> Document excerpt:
>> Begin
It sounds like your game is turn-based, so there will be a movement phase where you get to use up a certain number of movement points or move a certain number of tiles. And it sounds like for the movement phase you don't care how many "movement points" or such can be used, just whether you can get there or not.
A different case would be if you had something like 'action points' where you might want to spend some on movement and retain some to perform an action like attacking. That would make it more complicated.
So what you want is a list of all available tiles you can go to and the least damage you can take while getting there. I think each tile in your path then needs an array of objects with distance and damage, and you can't simply mark a tile as 'visited', but check if the new way you get there gives you less distance, or less distance for a given damage value. Both paths should be evaluated.
>> End
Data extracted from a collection
>> Begin
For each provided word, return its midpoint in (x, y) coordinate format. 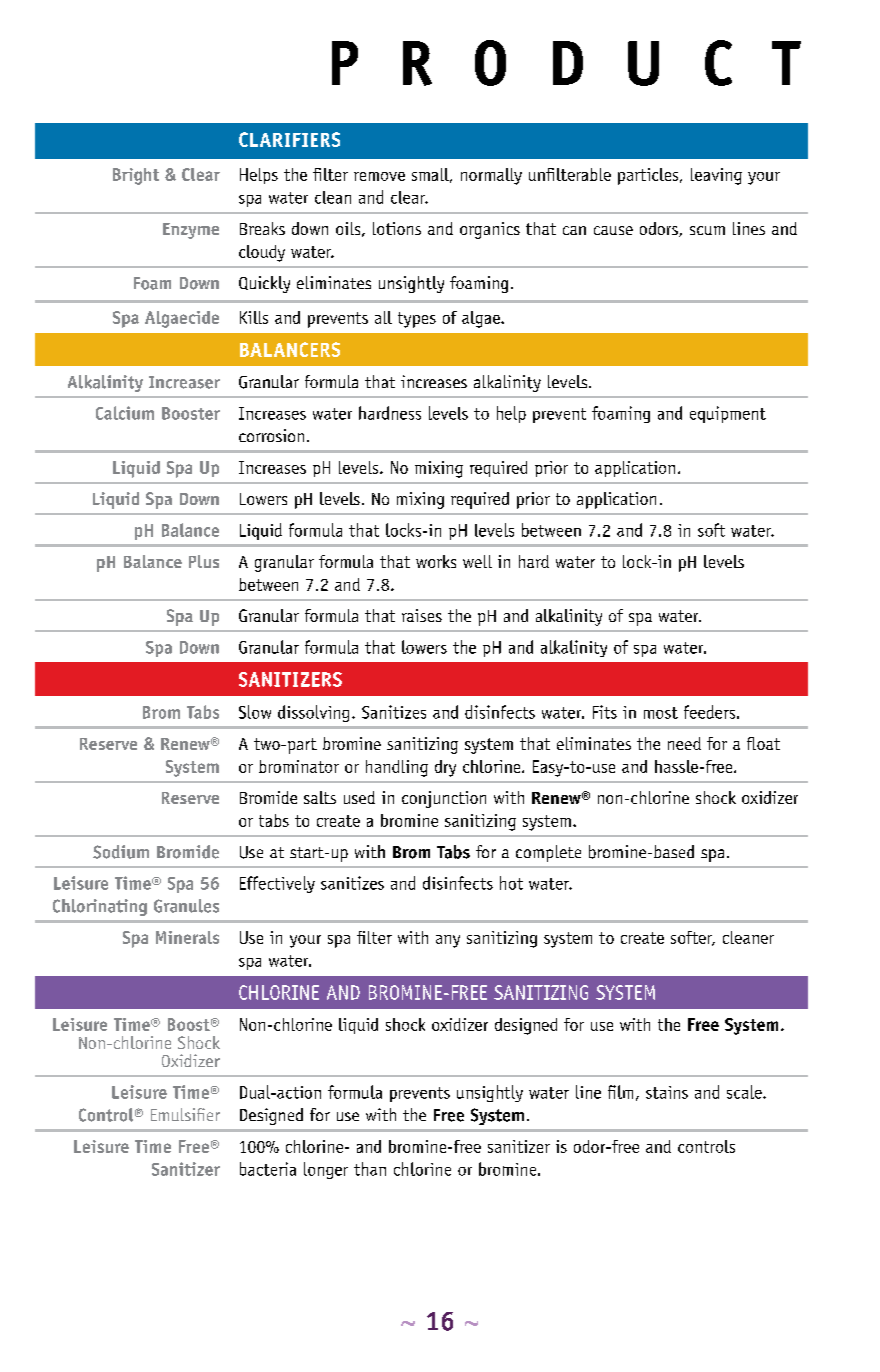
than (370, 1169)
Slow (255, 712)
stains (667, 1092)
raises (422, 615)
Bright (136, 176)
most (661, 713)
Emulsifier (185, 1114)
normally (491, 176)
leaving (716, 176)
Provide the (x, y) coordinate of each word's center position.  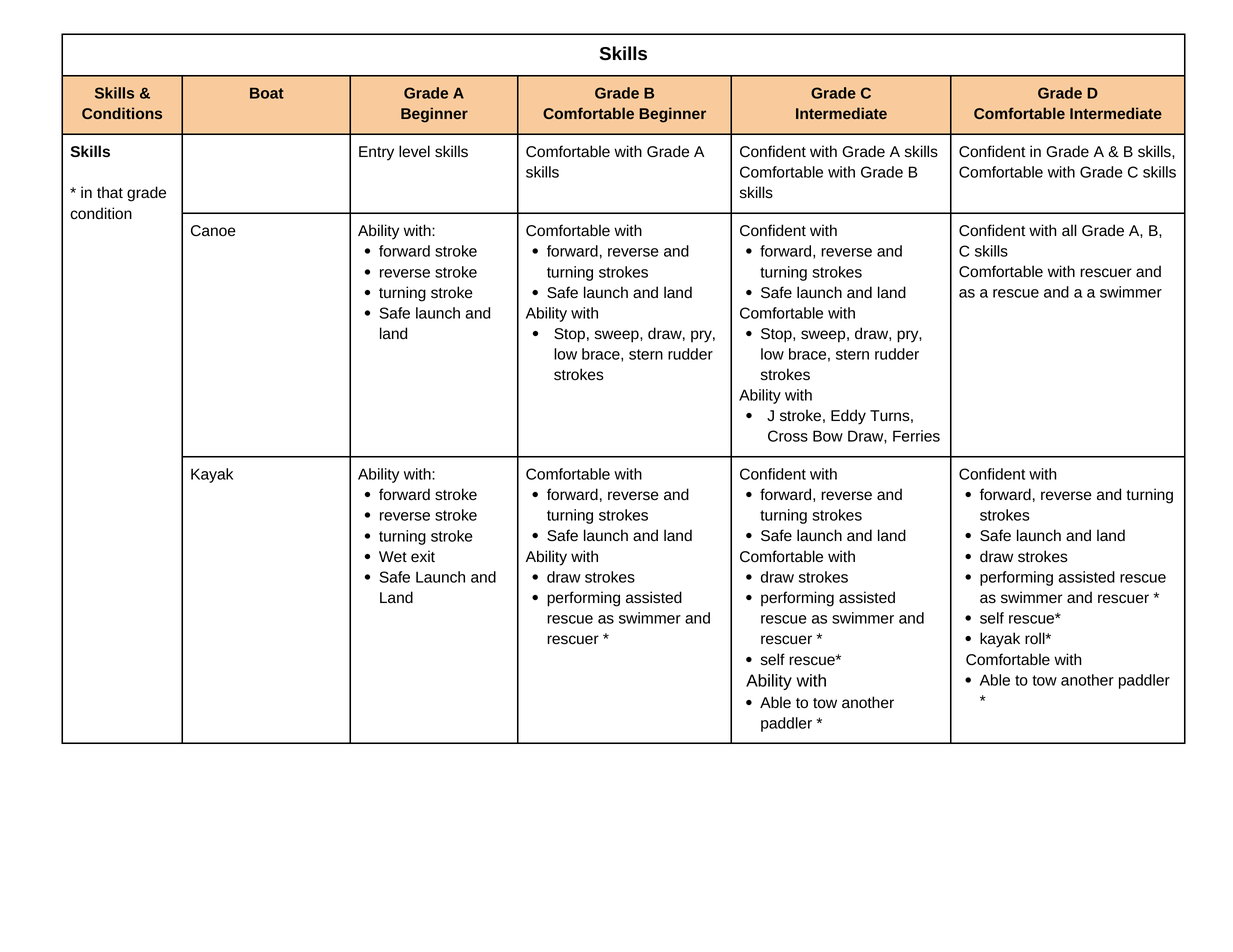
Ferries (916, 436)
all (1069, 230)
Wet (393, 556)
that (110, 192)
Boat (267, 93)
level (414, 151)
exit (423, 556)
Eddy (848, 417)
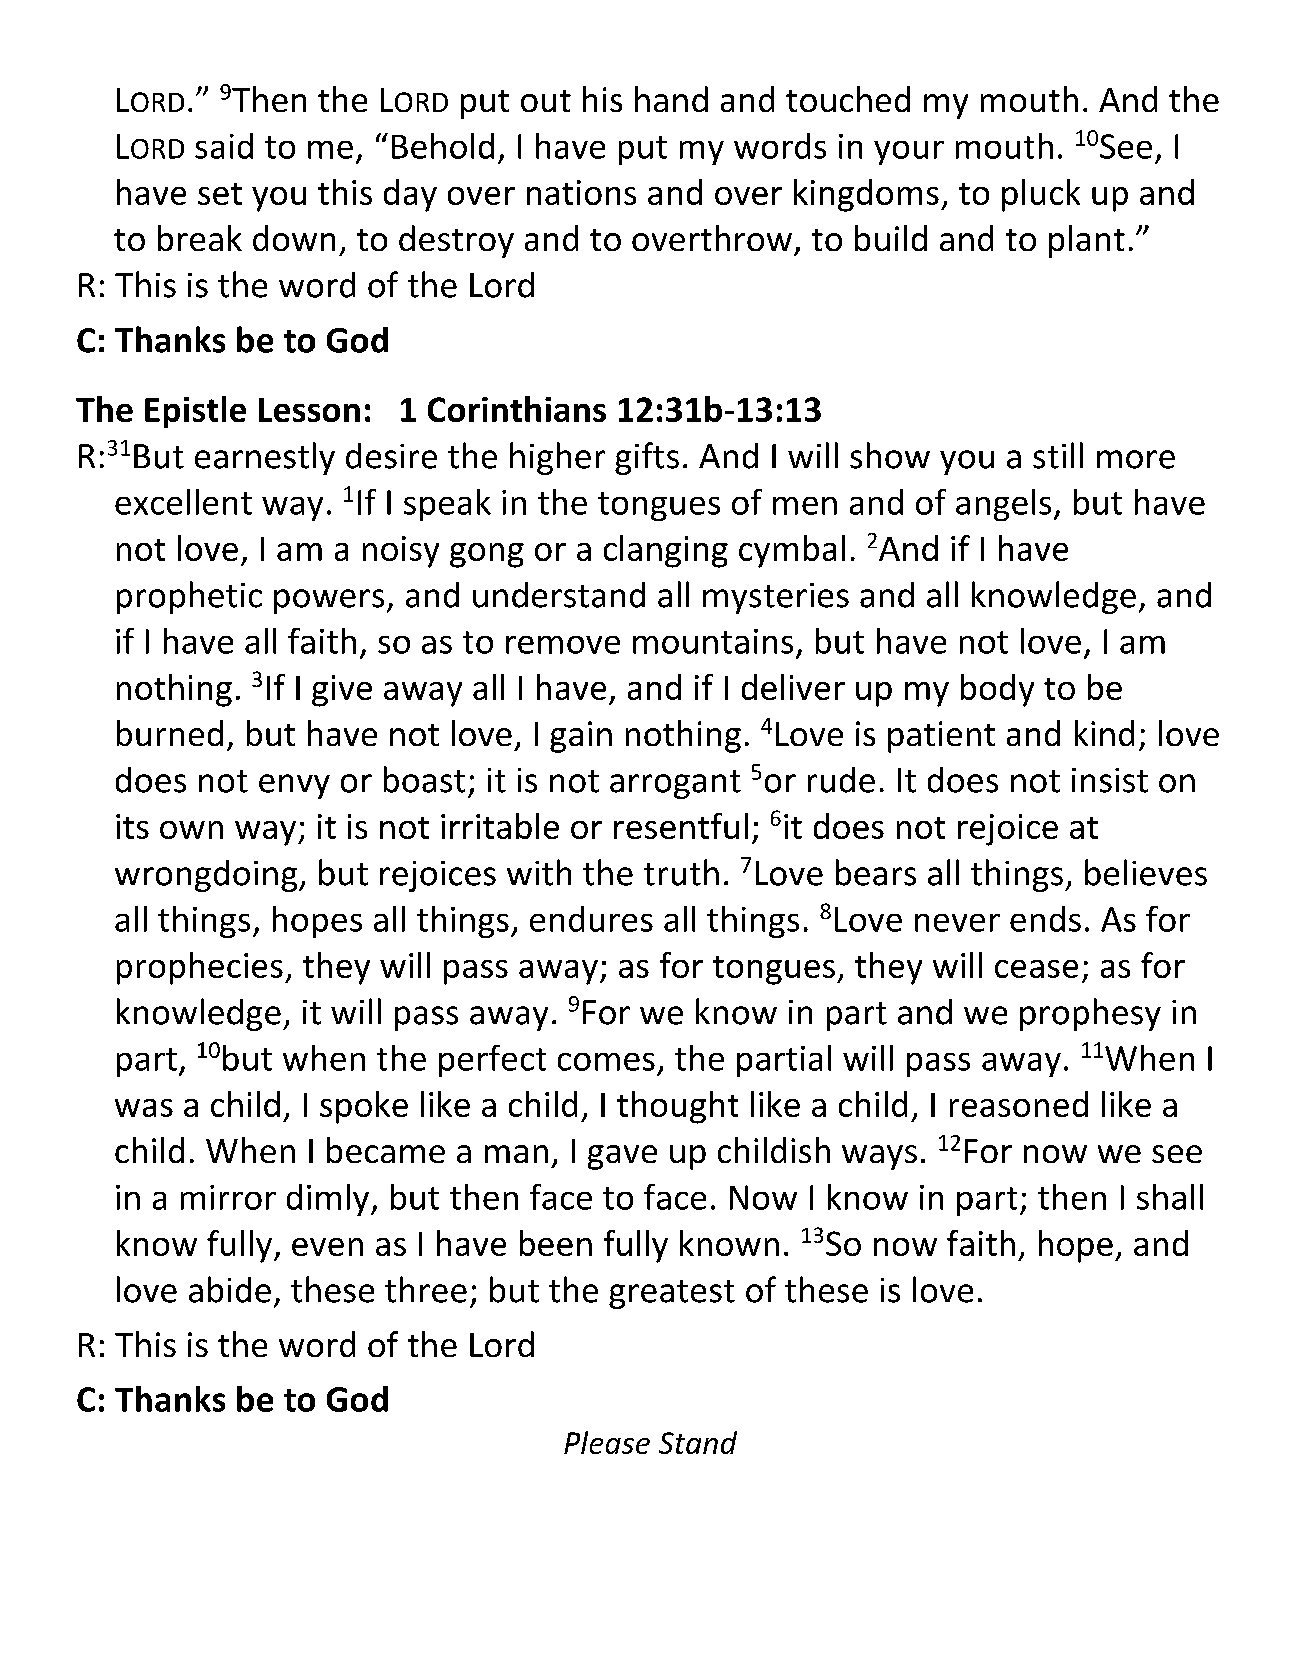 This screenshot has height=1670, width=1290. I want to click on said, so click(224, 146).
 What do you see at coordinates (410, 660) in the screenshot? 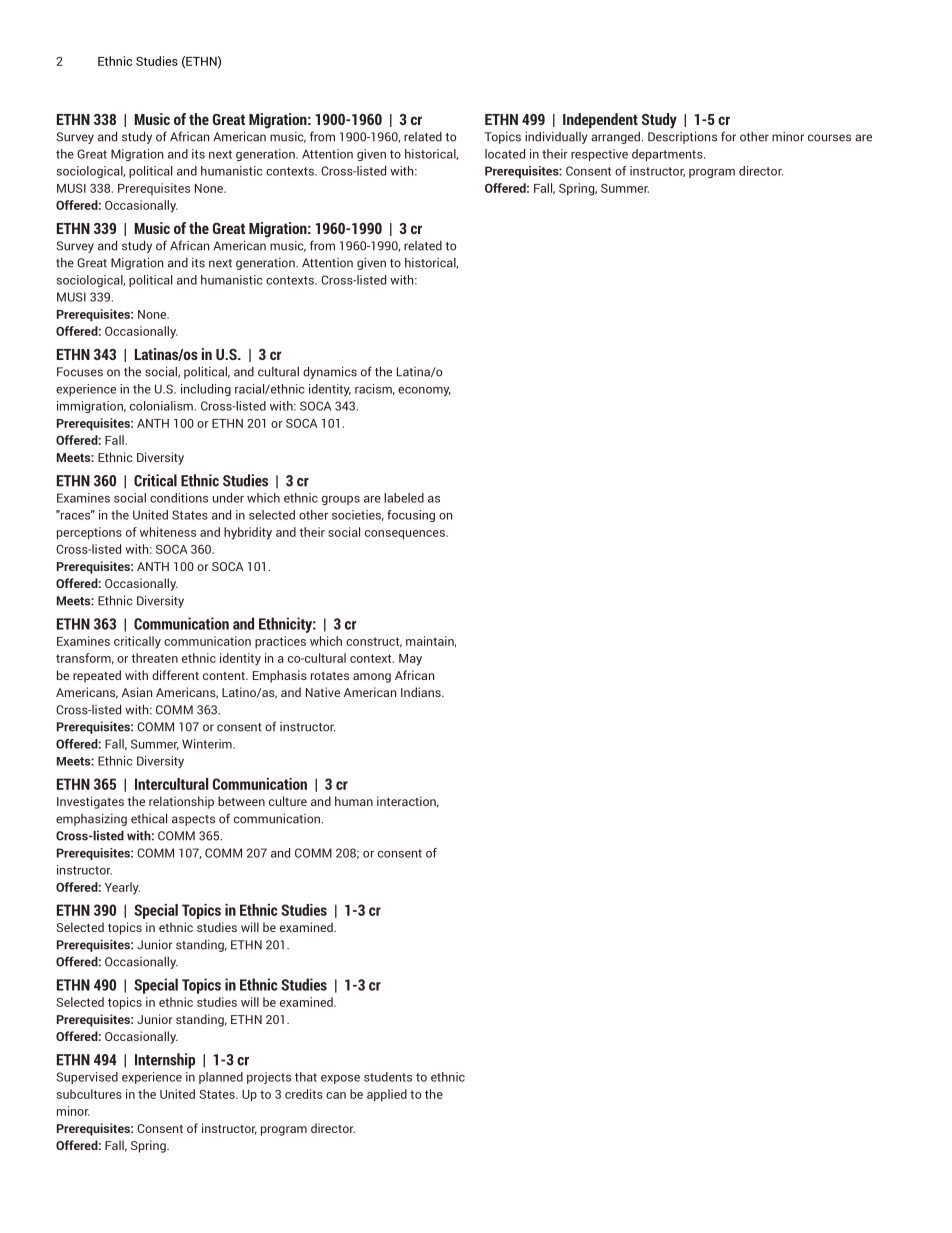
I see `May` at bounding box center [410, 660].
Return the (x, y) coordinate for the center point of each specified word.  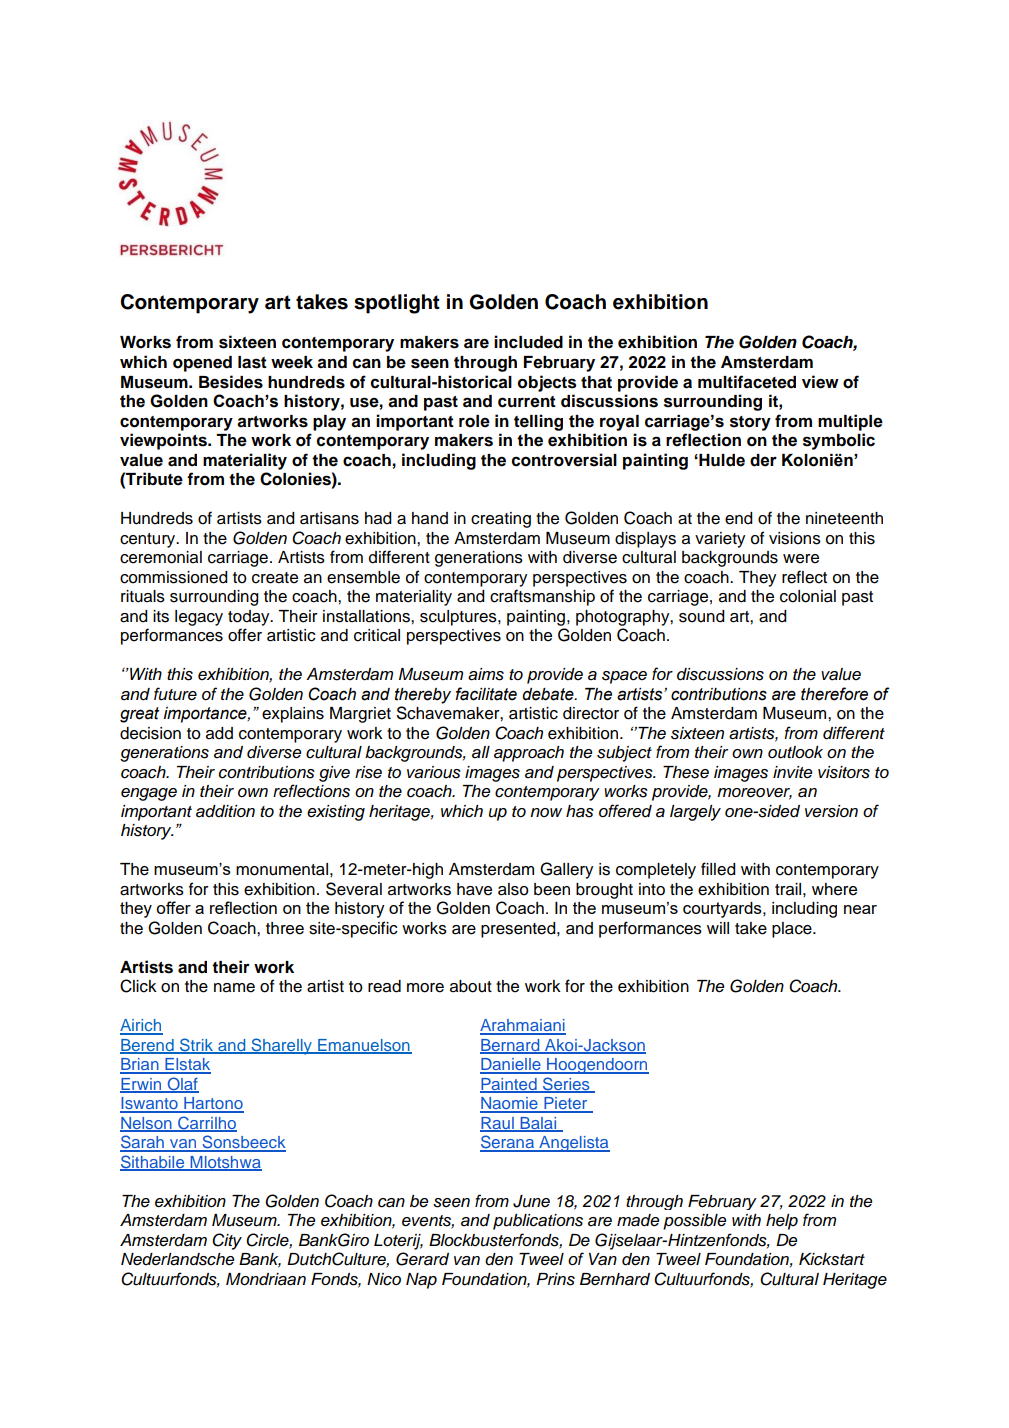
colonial (808, 596)
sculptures (459, 618)
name (234, 988)
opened (202, 364)
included (528, 342)
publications (538, 1222)
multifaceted (747, 382)
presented (519, 930)
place (793, 930)
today (250, 618)
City (227, 1241)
>> End
> What you will do:
1. List every word or phrase that the discussion of turn-based game movement sets in quotation marks.
2. Carry on the discussion of turn-based game movement, starting after its final sentence.

> Results of the exercise:
1.
movement points
action points
visited

2.
So when you are checking tilesTo
and the tile doesn't exist, add it. If it already exists, add path to an array of from paths along with the distance. An example, say you are on tile B trying to get to E, with the numbers representing the heights, and you take 10 points of damage for each level dropped above the first, and tiles are joined horizontally and vertically:
ABCDE
FGHIJ
KLMNO
PQRST
Height map:
24100
23200
12100
01000
You begin with a starting node:
{ tile: B, from: START, distance: 0, damage: 0 }
Then you look at the tiles you can get to and add paths to them, queueing for processing:
{ tile: A, from: B, distance: 1, damage: 10 }
{ tile: C, from: B, distance: 1, damage: 20 }
{ tile: G, from: B, distance: 1, damage: 0 }
The tile A node above generates only one new path to F if you can't climb back to B, carrying along the 10 damage from the previous record, which is added to your list and queued:
{ tile: F, from: A, distance: 2, damage: 10 }
The tile C node when you process it generates two new records (assuming you can't climb back to B) based on the distance 1 and damage 20, adding 1 more distance but no more damage. These are added to your results and queued for processing.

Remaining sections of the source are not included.